DOCUMENT INÉDIT

NOTE SUR ORADOUR

(LA FICTION DE SON ENCERCLEMENT)

12.7.71

— NOTE —

pour Monsieur BERGERAS

CONSEILLER TECHNIQUE

Par note CAB/ct.2 du 29 juin 1971, vous avez bien voulu demander que vous soient communiqués tous renseignements sur les massacres d'Oradour-sur-Glane et en particulier sur la situation au regard du Statut des Déportés et Internés Politiques des rescapés de ces massacres.

Pour vous permettre de faire très exactement le point de cette affaire, je crois devoir vous transmettre le procès-verbal de la réunion du 5 février 1963 au cours de laquelle la Commission Nationale des Déportés et Internés Politiques a examiné cette question.

Ainsi que vous pourrez le constater l'avis de la Commission Nationale est empreint d'un très large esprit de compréhension et d'une grande sagesse.

Tenant compte de la sinistre renommée des événements en cause, ainsi que des circonstances qui précédèrent immédiatement le drame du 10 juin 1944, la Commission Nationale a admis la fiction de l'encerclement de la localité par les troupes S.S. et a convenu de ne faire aucune distinction entre les victimes, quels que soient les conditions et le lieu de leur exécution.

C'est ainsi que le titre d'Interné Politique à titre posthume a été reconnu à tous les massacrés d'Oradour-sur-Glane.

En ce qui concerne les survivants vous noterez que les situations examinées sont très différentes.

Le titre d'Interné Politique n'a pu être reconnu en définitive qu'aux personnes s'étant trouvées dans l'une des granges d'Oradour-sur-Glane et qui, ayant échappé, par miracle, à la fusillade ont pu s'évader en profitant d'un moment d'inattention des S.S.

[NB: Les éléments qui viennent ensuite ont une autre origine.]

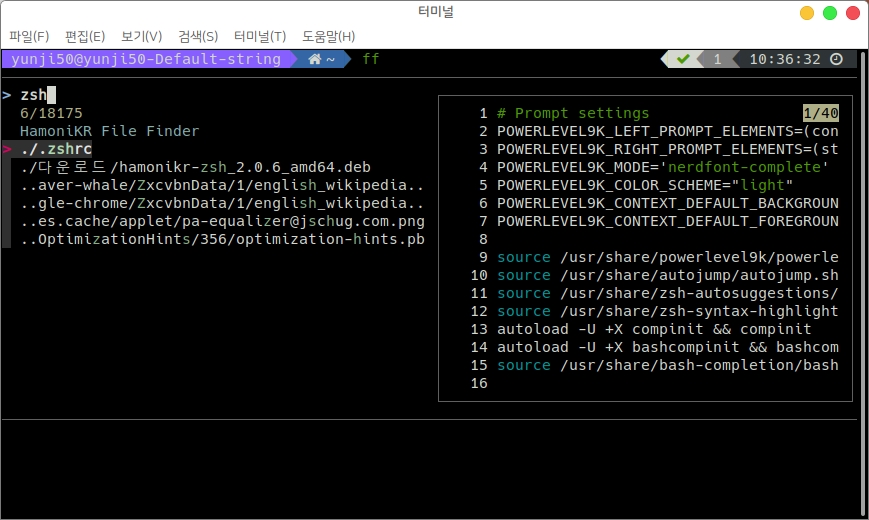Open the 파일(F) menu
869x520 pixels.
pyautogui.click(x=29, y=36)
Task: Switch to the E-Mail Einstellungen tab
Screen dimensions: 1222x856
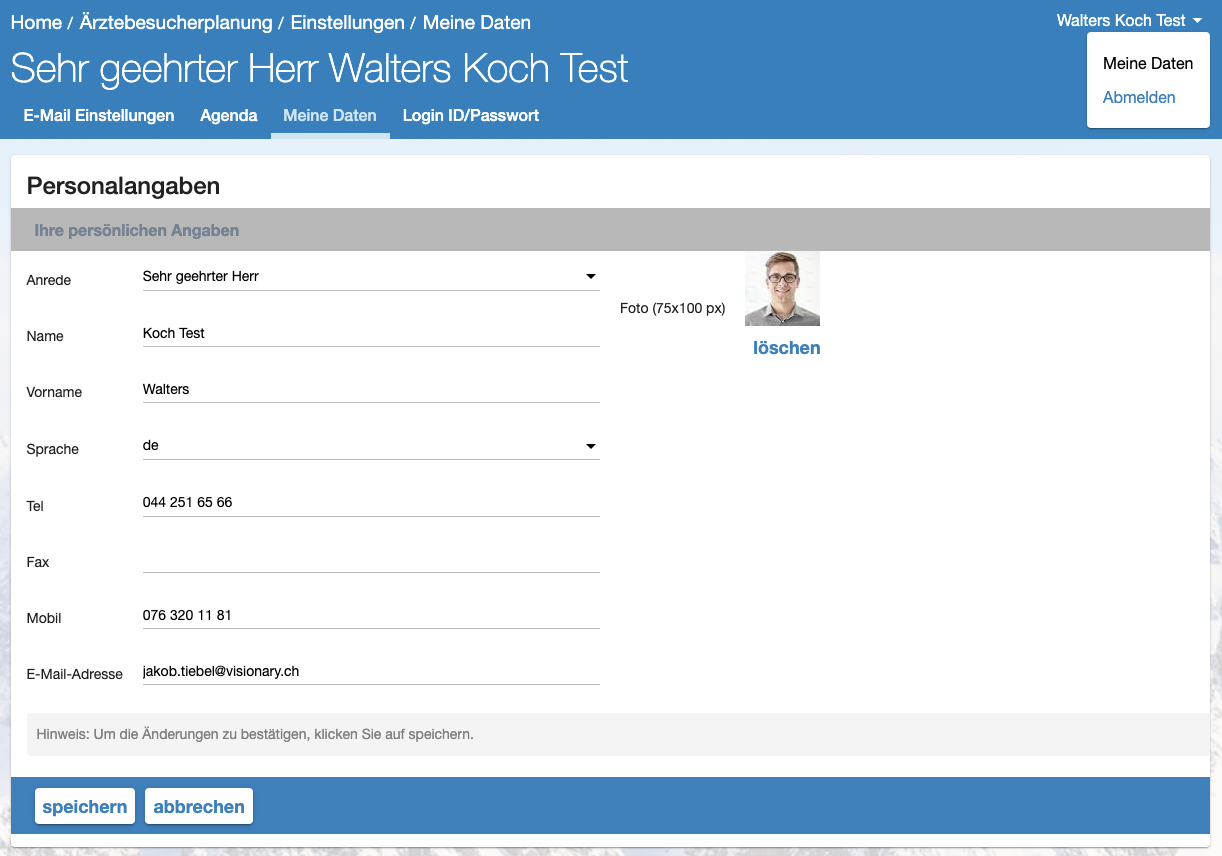Action: click(99, 115)
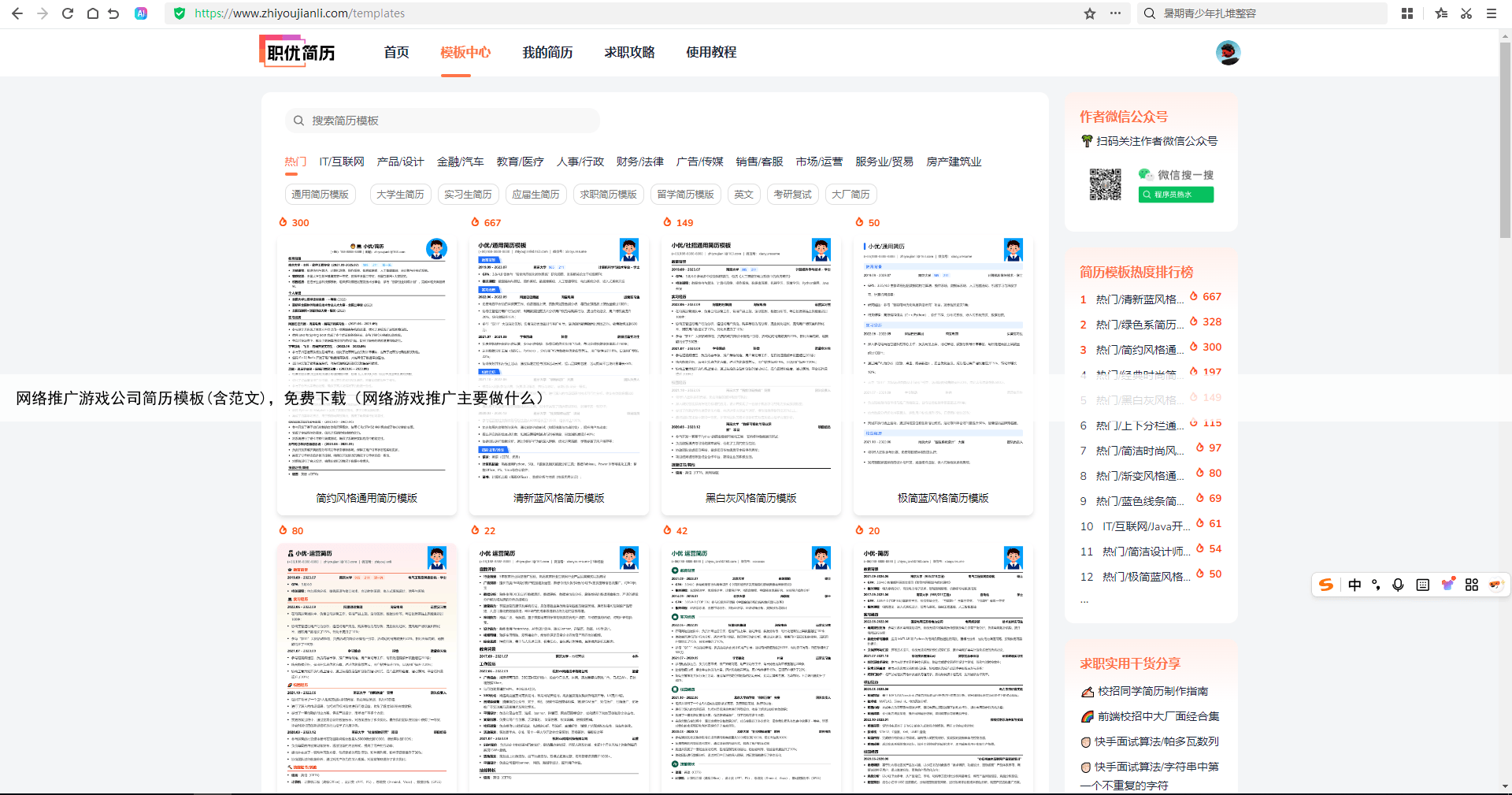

Dans le cas particulier il y a bien eu : appréhension, détention et évasion, toutes conditions requises pour la reconnaissance du titre d'Interné lorsque l'internement est inférieur à trois mois.

Dans les autres cas, il s'est agi ou bien de personnes gardées à vue quelques heures puis relâchées (et non évadées) ou bien de personnes n'étant jamais tombées aux mains de l'ennemi, donc n'ayant subi aucune détention.

Certes la notion d'encerclement a été retenue pour l'attribution du titre d'Interné aux victimes d'Oradour. Mais elle l'avait été pour ne pas faire de distinction mal venue entre les exécutés après appréhension et les massacrés. Elle n'a en outre d'intérêt que pour des décédés puisqu'aussi bien la condition de durée d'internement ne leur est pas opposable.

Par contre faire jouer cette notion en faveur des rescapés aboutirait à une impasse en raison de la très courte durée de leur "détention" ou de leur "encerclement" non suivi d'évasion.

Bien que la remarque ne figure pas au procès-verbal qui vous est transmis, il convient je pense de rappeler que la Commission Nationale saisie des revendications formulées par les passagers du tramway de Limoges et par des personnes non découvertes par les allemands dans Oradour, avait exprimé sa réprobation devant cette exploitation, à des fins personnelles, de la tragédie d'0radour-sur-Glane alors que, dans toute autre circonstance, les intéressés n'auraient jamais songé à solliciter le titre d'Interné pour les mêmes faits — à savoir une détention ou même une simple dissimulation de quelques heures, toutes opportunités qui leur ont permis, en fait, d'échapper au massacre. —

P.J. 1 procès-verbal

P.S. Pour votre information vous trouverez également joint photocopie de la réponse qui avait été faite en 1963 au maire d'Oradour-sur-Glane qui était intervenu en faveur des rescapés de sa commune.

*

Pour des nécessités morales et financières, le secrétariat d'État aux Anciens combattants estime qu'il convient d'admettre ce qu'en propres termes (4e alinéa, lignes 4-5), il appelle «la fiction de l'encerclement de la localité par les troupes SS». Il est probable que, dans l'affaire d'Oradour, d'autres «fictions», beaucoup plus graves et touchant, en particulier, à l'incendie de l'église où tant de femmes et d'enfants devaient trouver la mort, sont maintenues pour des motifs d'orthodoxie historique. M. Serge Barcellini et Mme Jacobs sont chargés, au sein de ce ministère, de «l'information historique» [sic] et bénéficient d'un important budget pour lutter contre le révisionnisme. On doute qu'ils puissent concilier les nécessités de l'exactitude historique avec les contraintes morales et politiques de leur charge. Sur les mystères d'Oradour, voy. R.H.R. n° 5, novembre 1991, p. 21-22, note 4.